The shape of New Zealand is long and narrow, stretching 1600 kilometres from North to South and is around 450 kilometres wide at its widest point. The North and South Islands, the two main islands of New Zealand, have a combined area of approximately 268,000 square kilometres. The sea moderates the climate bringing mild temperatures and a reliable climate throughout the year. The country is close to the International dateline and it is claimed that Gisborne, on the East Coast of the North Island is the first city in the world to see the light of each new day.

October through to April are the warmest months and May to September are the coolest. A typical summers day in the North will range in temperature between 21 and 28 degrees centigrade (72 and 86 Fahrenheit), while a mid-winters day will rarely fall below 11 or 12 degrees centigrade (around 52 Fahrenheit).
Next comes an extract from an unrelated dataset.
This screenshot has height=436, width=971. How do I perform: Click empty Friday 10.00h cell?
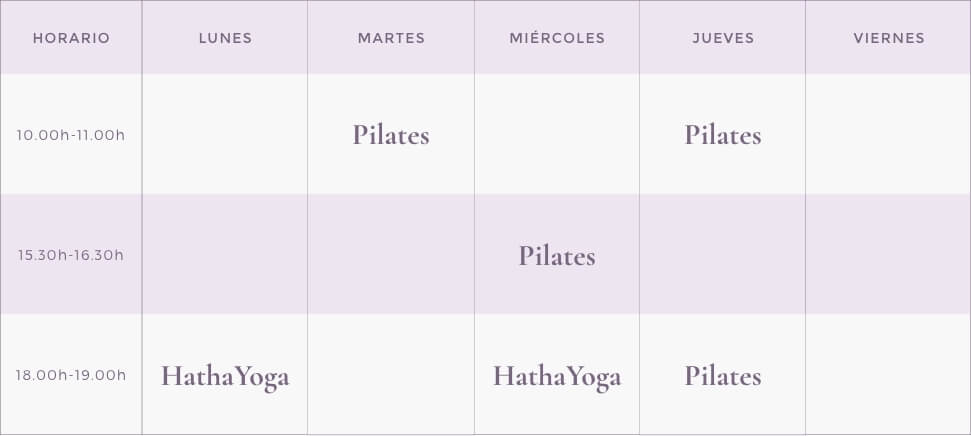[x=888, y=135]
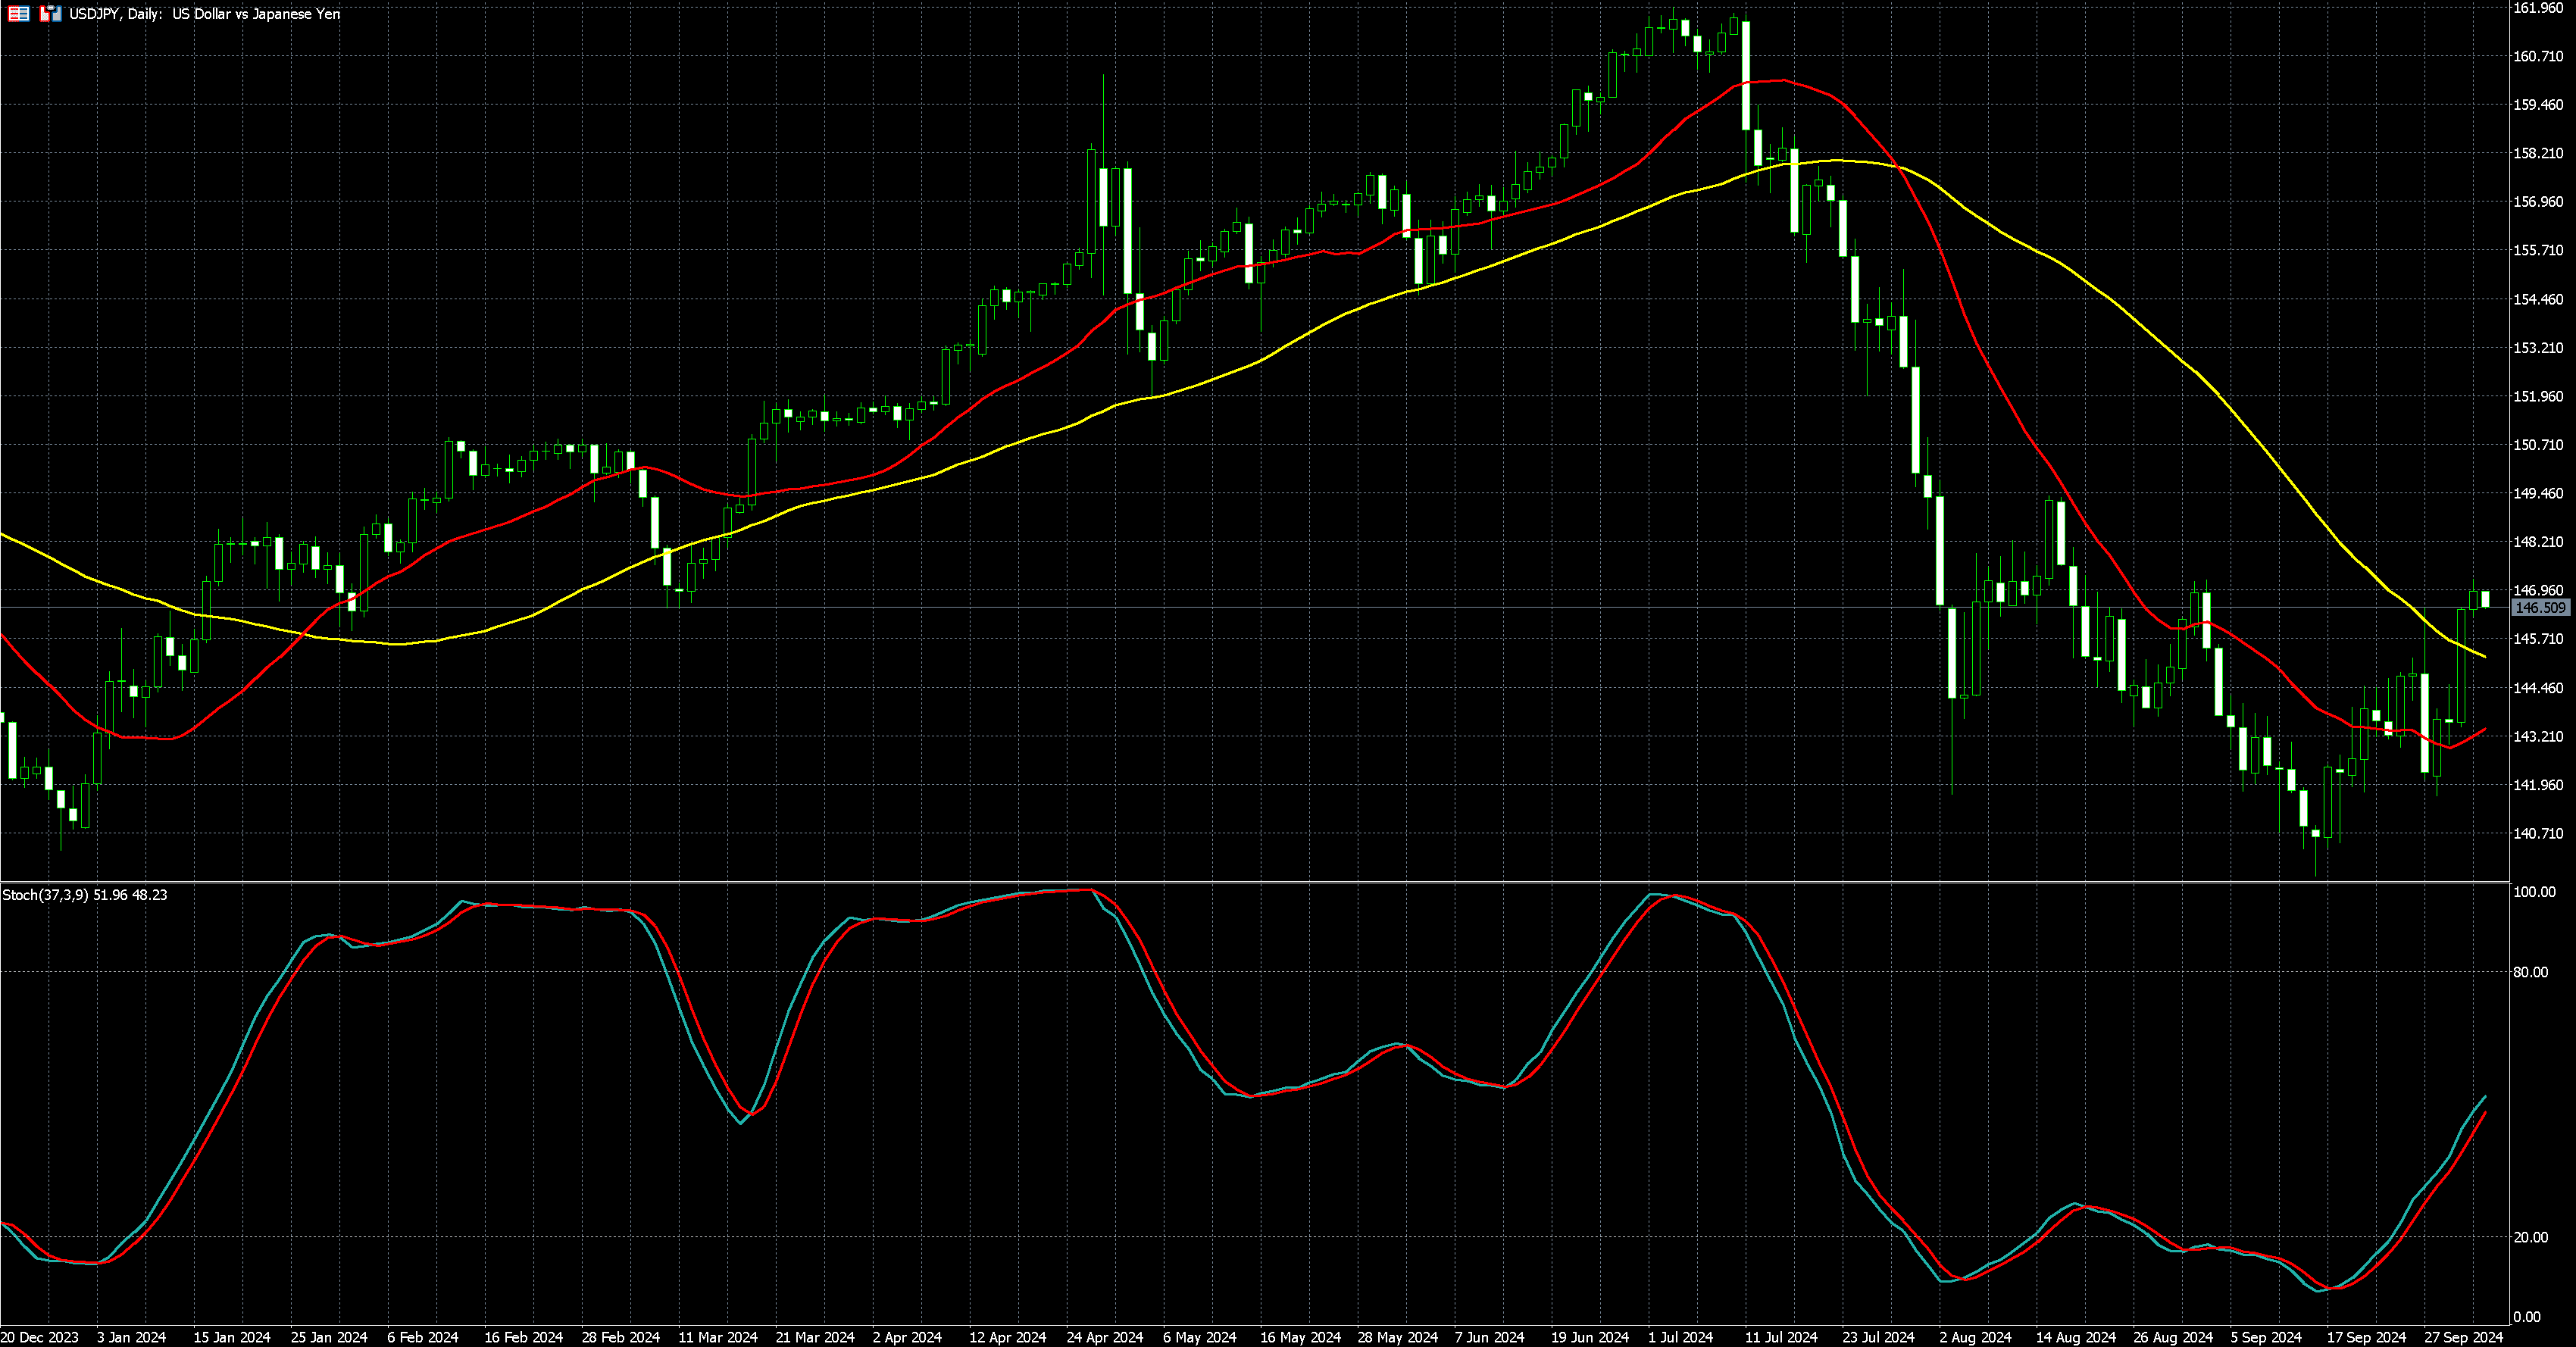Click the 27 Sep 2024 date label
The height and width of the screenshot is (1347, 2576).
pos(2462,1337)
Snow is generally not seen at sea level, though there is an abundance of snow during winter in the South Island high country and in the mountain ranges in the North Island. Both the North and South Islands have ample winter ski fields, with the South Island renowned for the majesty of its mountains and beauty of its woodlands, lakes and rivers.

Nelson, at the top of the South Island is the sunniest city in the country, however most of the country enjoys over 2000 hours of sunshine per year. The country is pollution free, and recently enacted legislation ensures that the country will remain that way.